Григорий Михайлович выслушал ее рассказ о посещении Семенова со своей обычной брезгливостью.
— Кто такой? — спросил он немного свысока.
— Не знаю… — замялась Евлалия Григорьевна. — Семенов, Павел Петрович. А кто такой, я не знаю.
— Ну и дура!
Григорий Михайлович сдвинул брови и над чем-то задумался. А потом, видимо, решил: всмотрелся в дочь и коротко бросил с усмешкой:
— Влюбился!
Евлалия Григорьевна вспыхнула.
— Ну, что ты! — вскинула она глаза. — Ну, как можно говорить такое!

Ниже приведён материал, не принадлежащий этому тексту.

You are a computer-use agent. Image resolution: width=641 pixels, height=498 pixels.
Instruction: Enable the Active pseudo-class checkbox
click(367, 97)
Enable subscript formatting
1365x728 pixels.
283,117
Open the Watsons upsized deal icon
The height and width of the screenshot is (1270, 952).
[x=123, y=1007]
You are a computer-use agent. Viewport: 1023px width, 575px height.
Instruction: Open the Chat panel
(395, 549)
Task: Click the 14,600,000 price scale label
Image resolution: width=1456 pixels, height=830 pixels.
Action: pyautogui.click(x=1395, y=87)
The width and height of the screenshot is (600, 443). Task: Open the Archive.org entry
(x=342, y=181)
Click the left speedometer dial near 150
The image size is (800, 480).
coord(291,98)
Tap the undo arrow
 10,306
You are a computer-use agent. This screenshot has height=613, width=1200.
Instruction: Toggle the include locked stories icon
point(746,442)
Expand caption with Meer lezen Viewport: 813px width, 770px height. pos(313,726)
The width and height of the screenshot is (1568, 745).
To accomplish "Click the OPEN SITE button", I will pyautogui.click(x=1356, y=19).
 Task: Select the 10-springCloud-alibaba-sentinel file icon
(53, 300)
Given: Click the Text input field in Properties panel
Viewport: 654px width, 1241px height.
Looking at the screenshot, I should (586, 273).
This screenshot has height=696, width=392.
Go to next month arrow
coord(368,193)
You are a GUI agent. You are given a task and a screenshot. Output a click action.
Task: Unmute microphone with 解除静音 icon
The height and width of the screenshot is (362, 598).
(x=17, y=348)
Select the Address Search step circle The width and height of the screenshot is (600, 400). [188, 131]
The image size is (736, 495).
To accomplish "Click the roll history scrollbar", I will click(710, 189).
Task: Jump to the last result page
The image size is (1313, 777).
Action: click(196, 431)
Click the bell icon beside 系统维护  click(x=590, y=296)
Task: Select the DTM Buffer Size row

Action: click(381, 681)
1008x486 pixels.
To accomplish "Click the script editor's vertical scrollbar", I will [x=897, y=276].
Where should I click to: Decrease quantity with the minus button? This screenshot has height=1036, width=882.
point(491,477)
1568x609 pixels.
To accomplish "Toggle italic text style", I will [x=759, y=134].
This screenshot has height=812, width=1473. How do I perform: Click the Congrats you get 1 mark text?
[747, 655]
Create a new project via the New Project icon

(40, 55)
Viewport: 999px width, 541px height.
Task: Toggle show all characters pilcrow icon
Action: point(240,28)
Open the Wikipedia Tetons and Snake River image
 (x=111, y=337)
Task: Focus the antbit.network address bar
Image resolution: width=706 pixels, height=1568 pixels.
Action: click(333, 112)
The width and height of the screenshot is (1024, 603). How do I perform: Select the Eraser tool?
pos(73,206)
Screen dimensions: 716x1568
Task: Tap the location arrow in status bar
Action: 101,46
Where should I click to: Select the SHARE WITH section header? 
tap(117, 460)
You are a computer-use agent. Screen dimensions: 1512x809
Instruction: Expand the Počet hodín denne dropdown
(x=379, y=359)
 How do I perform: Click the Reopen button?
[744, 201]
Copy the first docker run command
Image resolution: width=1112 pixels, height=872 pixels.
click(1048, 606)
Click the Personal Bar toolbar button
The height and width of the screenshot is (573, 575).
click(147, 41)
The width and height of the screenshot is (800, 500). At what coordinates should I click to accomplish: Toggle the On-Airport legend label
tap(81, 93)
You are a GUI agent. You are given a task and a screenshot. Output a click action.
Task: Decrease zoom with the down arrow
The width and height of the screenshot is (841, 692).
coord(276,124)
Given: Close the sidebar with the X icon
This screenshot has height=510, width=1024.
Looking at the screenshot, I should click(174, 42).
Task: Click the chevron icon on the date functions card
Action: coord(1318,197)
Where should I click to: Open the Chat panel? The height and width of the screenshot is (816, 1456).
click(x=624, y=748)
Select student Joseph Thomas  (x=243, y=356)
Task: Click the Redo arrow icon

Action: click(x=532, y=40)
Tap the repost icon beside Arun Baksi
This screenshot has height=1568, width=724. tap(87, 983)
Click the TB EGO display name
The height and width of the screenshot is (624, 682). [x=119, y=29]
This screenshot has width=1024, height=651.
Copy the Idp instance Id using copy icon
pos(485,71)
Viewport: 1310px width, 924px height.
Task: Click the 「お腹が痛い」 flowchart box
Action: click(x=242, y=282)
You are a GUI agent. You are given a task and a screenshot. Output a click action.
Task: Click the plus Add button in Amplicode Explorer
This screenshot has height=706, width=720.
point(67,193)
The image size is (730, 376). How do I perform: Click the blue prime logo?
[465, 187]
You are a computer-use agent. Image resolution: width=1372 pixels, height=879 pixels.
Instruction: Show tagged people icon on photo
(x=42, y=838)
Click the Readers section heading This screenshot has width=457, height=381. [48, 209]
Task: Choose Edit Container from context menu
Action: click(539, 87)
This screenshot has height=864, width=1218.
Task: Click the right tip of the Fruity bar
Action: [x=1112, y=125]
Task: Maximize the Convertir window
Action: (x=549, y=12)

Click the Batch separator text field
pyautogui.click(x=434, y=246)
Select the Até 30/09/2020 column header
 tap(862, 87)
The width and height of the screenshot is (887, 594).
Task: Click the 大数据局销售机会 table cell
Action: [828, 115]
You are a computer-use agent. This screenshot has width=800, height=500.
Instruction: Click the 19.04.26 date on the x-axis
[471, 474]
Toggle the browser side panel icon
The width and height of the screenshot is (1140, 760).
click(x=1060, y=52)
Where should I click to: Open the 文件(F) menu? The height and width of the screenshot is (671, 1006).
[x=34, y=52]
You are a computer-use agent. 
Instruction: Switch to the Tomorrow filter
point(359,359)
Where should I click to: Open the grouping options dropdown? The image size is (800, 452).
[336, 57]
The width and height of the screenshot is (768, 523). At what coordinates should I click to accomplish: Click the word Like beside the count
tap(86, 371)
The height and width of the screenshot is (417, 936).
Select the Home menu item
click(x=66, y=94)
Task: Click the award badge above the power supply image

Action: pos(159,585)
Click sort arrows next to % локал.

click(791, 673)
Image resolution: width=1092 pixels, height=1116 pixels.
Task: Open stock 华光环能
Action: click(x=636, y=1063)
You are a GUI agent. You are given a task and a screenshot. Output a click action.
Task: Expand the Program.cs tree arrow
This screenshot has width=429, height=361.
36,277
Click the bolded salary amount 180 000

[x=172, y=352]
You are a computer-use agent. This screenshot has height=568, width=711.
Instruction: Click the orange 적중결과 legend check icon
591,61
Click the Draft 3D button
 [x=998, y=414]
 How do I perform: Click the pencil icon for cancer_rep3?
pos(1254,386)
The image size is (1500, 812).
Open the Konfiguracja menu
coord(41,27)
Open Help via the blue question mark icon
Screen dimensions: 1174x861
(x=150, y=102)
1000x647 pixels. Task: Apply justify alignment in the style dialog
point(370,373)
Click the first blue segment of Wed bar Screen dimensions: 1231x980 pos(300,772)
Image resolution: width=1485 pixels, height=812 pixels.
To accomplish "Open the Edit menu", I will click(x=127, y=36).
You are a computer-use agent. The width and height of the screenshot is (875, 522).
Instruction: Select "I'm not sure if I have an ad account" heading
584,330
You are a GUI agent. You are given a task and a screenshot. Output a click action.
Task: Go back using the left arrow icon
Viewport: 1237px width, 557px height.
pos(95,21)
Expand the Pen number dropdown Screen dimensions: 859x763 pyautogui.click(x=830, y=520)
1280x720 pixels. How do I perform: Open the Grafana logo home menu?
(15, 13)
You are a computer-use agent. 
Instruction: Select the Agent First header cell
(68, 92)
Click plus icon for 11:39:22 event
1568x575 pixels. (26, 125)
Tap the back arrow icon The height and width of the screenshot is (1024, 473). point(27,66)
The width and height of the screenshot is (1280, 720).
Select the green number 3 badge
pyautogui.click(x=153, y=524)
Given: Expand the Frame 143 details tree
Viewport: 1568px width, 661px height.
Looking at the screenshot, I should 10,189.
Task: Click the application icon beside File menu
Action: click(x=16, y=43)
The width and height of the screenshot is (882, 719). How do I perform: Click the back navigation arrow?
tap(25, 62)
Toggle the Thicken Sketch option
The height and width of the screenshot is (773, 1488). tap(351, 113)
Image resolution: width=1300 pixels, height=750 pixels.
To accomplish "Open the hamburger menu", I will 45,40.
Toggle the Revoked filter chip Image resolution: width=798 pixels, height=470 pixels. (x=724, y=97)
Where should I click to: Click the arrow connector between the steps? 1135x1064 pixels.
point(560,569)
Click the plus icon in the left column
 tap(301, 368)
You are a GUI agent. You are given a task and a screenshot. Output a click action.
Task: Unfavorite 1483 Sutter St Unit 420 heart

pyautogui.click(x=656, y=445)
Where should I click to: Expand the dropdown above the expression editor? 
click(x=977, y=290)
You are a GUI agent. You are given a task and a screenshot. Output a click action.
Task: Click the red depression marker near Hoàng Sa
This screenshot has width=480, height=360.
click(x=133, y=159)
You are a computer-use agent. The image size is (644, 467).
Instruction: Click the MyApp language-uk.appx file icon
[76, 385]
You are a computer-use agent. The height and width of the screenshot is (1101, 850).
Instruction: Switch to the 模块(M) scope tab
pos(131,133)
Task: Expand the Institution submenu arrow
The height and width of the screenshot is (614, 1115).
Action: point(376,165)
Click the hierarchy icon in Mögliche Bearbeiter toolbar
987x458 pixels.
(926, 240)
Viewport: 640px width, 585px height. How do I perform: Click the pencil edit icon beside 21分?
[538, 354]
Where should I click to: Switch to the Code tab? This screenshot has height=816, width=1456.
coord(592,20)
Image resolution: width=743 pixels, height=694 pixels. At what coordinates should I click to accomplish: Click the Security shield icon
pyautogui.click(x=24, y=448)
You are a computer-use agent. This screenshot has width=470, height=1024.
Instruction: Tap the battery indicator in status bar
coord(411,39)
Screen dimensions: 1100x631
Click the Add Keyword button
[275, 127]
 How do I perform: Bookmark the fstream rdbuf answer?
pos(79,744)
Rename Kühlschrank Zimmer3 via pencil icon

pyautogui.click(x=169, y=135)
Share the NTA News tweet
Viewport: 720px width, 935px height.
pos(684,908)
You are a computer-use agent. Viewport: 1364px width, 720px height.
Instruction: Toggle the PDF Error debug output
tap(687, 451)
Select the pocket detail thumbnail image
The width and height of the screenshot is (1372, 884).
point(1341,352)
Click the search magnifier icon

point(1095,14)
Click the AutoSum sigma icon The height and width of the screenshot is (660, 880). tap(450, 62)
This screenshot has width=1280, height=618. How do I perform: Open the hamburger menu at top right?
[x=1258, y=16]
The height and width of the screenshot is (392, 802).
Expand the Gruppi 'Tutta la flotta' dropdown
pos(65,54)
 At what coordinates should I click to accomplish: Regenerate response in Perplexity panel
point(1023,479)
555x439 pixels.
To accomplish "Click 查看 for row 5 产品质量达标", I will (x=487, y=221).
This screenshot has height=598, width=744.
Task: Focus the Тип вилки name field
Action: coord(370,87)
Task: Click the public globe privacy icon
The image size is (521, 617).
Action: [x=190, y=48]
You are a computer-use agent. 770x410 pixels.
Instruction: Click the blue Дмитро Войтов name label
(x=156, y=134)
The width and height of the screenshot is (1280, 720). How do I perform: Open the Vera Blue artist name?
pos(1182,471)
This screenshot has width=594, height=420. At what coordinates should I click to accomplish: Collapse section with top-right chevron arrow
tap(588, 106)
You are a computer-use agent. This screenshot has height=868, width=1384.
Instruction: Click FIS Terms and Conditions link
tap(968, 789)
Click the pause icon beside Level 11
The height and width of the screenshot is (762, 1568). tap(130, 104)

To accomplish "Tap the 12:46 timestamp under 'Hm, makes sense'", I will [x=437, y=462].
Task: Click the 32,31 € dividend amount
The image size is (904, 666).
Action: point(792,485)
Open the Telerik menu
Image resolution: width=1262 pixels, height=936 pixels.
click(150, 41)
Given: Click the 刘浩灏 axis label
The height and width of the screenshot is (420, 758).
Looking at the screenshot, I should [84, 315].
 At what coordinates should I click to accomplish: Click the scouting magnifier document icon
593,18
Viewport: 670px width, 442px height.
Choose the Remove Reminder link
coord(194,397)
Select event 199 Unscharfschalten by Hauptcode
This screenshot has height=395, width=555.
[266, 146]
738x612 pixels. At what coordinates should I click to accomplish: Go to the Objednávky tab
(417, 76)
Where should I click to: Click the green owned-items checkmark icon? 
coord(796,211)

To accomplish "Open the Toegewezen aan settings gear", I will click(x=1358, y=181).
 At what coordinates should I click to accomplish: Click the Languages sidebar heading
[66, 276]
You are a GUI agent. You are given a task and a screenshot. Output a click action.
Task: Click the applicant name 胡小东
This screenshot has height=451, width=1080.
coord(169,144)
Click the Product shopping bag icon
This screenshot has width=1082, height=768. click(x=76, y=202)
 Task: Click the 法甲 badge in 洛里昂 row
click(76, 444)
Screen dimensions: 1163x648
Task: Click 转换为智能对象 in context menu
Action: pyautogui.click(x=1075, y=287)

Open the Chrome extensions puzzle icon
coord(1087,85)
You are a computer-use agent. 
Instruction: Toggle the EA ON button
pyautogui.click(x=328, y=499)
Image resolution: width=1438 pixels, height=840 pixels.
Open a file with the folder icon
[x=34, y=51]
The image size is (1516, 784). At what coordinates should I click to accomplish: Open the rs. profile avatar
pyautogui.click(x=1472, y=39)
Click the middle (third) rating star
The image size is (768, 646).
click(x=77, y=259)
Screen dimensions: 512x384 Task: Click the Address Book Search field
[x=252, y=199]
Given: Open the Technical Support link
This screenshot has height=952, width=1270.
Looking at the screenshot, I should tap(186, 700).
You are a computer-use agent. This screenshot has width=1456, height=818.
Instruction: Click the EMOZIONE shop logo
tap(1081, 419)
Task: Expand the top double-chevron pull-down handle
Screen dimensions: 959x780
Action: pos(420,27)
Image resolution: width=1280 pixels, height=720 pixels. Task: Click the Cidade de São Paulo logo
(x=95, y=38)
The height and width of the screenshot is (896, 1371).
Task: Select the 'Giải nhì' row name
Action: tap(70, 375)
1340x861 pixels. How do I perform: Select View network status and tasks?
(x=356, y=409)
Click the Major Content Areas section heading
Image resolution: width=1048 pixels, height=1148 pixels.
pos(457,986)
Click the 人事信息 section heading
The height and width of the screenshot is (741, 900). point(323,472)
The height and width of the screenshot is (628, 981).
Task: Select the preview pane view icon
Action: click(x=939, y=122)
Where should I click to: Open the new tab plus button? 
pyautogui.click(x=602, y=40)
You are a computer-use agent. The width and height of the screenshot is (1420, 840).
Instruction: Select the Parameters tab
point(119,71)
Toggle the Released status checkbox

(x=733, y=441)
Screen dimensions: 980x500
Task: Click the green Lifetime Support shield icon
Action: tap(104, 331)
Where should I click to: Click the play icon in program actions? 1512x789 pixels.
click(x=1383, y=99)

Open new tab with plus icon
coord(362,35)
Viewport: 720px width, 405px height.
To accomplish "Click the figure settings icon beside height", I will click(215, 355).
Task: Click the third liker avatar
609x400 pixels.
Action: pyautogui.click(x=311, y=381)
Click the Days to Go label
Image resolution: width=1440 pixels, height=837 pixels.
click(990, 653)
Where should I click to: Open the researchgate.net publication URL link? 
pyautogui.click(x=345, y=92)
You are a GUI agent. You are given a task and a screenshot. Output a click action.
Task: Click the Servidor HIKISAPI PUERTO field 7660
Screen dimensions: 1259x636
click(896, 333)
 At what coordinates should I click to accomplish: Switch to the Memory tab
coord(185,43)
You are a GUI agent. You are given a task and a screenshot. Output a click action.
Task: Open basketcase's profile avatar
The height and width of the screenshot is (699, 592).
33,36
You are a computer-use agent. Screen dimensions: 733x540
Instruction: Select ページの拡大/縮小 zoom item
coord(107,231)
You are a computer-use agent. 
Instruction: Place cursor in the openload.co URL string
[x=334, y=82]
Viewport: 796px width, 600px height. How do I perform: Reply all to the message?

Григорий Михайлович еще раз усмехнулся и еще раз внимательно всмотрелся в дочь. Красива она или не красива? Он никогда не думал об этом, и такого вопроса он себе никогда не задавал, так как ему было совершенно безразлично знать, красива ли Евлалия Григорьевна. Но сейчас он посмотрел на нее по-новому, стараясь оценить. Но оценить он не мог: такие лица, красивые своей простотой, глубиной и чистотой, его никогда не прельщали. «Размазня без изюминки!» Он не понимал, что у Евлалии Григорьевны было то лицо, о котором по первому взгляду говорят — «Ничего особенного!», но на котором второй взгляд останавливается долго, а третий начинает любоваться тихим и немного грустным любованием. Она не могла возбудить неудержимую страсть, но всякому было бы больно обидеть ее.